**REQUIRED ACTION:** From the line containing "Screen dimensions: 1366x768" down to the final line of the entries below, restate each line word for word and add nothing.

DATA PROVIDED START

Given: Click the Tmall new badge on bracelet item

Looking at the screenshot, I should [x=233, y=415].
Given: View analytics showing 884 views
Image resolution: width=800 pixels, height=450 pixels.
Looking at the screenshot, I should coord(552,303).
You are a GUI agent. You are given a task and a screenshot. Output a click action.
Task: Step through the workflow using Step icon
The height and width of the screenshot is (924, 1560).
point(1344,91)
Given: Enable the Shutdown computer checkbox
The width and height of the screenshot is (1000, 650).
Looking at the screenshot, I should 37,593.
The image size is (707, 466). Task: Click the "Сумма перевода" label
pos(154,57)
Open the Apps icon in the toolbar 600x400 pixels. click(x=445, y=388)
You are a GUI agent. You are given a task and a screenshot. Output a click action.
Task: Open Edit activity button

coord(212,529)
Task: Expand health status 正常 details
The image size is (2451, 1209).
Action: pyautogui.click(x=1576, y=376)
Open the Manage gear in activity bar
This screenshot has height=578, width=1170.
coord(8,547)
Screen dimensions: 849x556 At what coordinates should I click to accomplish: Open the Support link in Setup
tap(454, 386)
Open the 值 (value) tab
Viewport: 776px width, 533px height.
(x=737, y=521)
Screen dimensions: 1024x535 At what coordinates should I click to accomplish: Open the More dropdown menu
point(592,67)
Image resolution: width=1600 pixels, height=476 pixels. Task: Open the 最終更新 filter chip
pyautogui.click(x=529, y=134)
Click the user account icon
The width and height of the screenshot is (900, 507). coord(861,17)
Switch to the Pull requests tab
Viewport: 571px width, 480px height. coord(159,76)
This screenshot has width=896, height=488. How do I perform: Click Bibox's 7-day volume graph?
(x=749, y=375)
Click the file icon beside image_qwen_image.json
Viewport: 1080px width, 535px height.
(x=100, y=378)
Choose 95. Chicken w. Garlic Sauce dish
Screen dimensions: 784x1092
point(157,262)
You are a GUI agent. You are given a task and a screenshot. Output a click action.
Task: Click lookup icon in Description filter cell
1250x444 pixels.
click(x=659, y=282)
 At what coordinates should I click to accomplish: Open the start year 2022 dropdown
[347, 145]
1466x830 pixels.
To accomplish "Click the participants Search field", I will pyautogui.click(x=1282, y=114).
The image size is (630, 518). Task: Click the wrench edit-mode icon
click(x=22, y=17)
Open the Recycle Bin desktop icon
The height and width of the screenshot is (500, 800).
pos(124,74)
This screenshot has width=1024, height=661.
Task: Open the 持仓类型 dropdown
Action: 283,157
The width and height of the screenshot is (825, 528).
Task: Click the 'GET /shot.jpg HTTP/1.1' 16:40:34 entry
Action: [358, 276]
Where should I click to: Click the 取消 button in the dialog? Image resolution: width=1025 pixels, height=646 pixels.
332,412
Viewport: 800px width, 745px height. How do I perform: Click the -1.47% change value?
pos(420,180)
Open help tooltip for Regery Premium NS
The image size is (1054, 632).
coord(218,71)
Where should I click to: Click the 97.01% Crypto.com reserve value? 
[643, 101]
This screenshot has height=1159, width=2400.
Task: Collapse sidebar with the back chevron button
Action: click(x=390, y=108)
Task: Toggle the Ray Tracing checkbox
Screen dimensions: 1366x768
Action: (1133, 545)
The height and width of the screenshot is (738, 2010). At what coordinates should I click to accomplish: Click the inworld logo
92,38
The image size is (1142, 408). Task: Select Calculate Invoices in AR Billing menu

DATA PROVIDED END

**ANSWER SPACE:**
Screen dimensions: 1366x768
Action: (1133, 545)
The height and width of the screenshot is (738, 2010). At what coordinates should I click to accomplish: Click the inworld logo
92,38
The image size is (1142, 408). Task: Select Calculate Invoices in AR Billing menu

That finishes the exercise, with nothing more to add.